■ PROBLEM DESCRIPTION:
Go to the line below containing "Trunk Shows - Accessories (254, 2511)" and print exactly from there through the line containing "EXPERIENCE (162, 21)", both included. Print nothing else.

[Stored items]
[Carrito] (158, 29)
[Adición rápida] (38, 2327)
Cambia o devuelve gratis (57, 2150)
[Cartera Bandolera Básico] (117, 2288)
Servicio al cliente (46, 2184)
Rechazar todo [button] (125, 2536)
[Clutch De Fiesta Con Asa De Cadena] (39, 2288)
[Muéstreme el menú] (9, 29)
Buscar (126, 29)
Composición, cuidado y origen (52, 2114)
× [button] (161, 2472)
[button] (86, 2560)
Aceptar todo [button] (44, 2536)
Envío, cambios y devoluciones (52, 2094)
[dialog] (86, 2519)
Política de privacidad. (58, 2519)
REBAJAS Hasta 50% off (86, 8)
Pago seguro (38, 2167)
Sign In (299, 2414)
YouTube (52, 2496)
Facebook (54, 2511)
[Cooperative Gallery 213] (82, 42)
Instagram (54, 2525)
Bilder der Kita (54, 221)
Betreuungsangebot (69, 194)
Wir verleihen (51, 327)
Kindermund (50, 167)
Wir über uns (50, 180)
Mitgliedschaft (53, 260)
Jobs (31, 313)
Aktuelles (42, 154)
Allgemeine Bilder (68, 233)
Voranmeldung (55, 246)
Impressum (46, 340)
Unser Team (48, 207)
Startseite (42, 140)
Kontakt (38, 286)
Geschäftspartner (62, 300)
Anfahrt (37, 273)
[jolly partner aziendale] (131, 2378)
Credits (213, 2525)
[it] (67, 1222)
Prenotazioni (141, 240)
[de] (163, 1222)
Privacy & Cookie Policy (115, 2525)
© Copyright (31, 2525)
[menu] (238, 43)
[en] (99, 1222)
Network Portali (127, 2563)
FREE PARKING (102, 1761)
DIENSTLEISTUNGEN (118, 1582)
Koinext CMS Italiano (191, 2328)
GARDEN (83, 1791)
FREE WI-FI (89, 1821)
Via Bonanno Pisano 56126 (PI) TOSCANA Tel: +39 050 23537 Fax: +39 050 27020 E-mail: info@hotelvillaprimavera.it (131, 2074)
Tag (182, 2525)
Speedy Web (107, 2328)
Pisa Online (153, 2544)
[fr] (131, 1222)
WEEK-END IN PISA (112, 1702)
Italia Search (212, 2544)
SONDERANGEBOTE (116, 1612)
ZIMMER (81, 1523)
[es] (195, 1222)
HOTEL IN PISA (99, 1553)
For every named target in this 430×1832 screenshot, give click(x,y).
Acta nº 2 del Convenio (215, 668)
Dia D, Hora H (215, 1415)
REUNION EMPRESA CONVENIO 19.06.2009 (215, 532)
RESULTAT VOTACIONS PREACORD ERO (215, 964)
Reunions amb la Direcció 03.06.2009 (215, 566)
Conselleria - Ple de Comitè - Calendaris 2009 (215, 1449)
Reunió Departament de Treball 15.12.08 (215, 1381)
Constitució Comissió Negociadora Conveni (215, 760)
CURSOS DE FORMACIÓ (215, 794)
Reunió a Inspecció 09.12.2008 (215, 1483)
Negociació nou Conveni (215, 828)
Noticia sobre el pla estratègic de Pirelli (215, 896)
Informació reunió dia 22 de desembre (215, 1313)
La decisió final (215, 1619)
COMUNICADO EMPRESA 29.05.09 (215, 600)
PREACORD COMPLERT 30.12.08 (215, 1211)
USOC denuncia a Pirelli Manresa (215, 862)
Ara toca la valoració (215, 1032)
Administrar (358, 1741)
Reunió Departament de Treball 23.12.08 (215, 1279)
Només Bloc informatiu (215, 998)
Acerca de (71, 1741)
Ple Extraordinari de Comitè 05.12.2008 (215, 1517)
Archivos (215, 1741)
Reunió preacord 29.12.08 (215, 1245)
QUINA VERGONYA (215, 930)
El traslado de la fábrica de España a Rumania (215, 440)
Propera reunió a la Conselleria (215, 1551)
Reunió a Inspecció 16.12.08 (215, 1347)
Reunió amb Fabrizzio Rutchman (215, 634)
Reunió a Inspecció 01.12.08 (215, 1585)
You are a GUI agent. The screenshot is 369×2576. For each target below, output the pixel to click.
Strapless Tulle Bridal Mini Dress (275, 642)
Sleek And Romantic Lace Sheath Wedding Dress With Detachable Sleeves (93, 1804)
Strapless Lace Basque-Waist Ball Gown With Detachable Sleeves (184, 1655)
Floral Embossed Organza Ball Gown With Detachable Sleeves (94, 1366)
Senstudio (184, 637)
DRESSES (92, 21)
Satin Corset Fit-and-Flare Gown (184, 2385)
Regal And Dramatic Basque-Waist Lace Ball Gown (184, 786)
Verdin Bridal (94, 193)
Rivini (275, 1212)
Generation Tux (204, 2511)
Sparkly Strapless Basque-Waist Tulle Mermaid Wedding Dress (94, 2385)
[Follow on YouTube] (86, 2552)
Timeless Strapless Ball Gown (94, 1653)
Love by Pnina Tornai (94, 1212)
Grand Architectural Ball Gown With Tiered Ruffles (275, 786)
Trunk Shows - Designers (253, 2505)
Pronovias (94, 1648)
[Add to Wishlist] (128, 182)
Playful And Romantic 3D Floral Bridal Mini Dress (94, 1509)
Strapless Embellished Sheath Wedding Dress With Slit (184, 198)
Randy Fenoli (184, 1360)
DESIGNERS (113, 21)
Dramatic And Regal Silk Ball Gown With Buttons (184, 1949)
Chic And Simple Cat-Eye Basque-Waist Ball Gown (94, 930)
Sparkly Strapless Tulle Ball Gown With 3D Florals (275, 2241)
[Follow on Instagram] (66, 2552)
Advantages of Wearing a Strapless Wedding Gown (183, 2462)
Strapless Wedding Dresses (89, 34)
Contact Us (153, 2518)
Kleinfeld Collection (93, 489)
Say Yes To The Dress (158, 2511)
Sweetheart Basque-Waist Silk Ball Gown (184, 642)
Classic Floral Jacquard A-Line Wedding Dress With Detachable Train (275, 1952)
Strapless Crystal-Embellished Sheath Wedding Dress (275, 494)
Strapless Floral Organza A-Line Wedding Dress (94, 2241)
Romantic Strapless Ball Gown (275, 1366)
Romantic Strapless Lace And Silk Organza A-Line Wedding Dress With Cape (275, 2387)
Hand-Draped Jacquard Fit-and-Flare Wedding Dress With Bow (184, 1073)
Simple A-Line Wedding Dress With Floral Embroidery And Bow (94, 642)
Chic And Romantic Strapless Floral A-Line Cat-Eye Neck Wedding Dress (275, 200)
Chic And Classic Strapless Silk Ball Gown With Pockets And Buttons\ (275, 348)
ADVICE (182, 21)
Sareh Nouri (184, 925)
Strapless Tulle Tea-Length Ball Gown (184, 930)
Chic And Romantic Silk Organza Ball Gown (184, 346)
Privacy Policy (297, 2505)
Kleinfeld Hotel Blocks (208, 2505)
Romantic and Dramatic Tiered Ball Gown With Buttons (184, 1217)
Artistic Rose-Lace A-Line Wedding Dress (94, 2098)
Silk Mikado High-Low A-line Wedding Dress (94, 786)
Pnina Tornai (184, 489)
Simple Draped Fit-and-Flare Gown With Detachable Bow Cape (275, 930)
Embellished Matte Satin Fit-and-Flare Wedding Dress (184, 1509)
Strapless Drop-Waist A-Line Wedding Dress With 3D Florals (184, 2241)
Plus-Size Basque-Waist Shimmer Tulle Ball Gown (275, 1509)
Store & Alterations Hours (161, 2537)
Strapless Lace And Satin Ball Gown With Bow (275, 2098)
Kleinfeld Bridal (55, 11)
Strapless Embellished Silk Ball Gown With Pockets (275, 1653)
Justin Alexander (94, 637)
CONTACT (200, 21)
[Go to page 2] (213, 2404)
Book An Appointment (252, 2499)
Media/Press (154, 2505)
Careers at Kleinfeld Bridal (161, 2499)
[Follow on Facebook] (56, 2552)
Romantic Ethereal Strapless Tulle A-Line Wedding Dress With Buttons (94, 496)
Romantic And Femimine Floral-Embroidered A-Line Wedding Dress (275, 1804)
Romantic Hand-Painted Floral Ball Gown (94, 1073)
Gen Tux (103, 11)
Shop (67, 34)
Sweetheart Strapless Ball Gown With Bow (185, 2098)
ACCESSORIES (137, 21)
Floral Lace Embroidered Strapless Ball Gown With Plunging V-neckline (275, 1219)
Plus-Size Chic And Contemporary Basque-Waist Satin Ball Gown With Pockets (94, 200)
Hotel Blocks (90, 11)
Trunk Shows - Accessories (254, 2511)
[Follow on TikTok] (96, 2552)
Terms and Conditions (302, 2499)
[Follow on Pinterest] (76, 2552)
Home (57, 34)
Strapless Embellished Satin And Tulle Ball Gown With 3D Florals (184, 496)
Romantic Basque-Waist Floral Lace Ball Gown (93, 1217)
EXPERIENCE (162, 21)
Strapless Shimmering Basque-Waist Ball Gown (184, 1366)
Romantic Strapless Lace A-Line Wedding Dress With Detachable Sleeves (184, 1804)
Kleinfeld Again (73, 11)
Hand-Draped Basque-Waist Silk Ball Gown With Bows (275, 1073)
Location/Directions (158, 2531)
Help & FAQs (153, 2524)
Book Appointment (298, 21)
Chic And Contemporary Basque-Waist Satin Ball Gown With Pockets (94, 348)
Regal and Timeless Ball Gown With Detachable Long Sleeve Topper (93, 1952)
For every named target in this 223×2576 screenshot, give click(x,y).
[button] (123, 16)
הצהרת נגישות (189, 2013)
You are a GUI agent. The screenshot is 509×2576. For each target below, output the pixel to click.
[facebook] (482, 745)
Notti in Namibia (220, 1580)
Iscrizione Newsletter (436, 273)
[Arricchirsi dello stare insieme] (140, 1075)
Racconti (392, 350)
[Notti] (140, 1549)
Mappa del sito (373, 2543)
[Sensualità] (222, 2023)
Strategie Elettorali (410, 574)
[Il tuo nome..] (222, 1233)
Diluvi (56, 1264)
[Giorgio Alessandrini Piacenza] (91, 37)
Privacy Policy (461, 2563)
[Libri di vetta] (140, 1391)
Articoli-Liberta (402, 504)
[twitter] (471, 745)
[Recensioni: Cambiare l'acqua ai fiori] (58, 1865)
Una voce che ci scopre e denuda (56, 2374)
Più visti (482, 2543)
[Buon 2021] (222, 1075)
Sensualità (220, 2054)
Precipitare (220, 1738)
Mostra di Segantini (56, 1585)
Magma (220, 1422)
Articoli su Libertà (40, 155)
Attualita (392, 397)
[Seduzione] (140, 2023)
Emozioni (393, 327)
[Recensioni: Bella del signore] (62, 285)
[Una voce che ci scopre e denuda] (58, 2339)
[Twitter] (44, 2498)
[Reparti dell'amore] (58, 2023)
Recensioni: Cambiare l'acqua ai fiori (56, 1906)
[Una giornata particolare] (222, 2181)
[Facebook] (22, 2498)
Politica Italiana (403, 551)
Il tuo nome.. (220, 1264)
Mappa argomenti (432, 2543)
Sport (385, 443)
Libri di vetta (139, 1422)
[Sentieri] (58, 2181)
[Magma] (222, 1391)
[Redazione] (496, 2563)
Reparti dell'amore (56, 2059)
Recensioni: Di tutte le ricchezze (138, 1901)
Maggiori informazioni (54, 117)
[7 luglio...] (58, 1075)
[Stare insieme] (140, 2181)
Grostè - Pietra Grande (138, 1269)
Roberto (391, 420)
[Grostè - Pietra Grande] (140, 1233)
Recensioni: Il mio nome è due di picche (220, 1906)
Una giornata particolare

■ RESULT BELOW:
Trunk Shows - Accessories (254, 2511)
[Follow on TikTok] (96, 2552)
Terms and Conditions (302, 2499)
[Follow on Pinterest] (76, 2552)
Home (57, 34)
Strapless Embellished Satin And Tulle Ball Gown With 3D Florals (184, 496)
Romantic Basque-Waist Floral Lace Ball Gown (93, 1217)
EXPERIENCE (162, 21)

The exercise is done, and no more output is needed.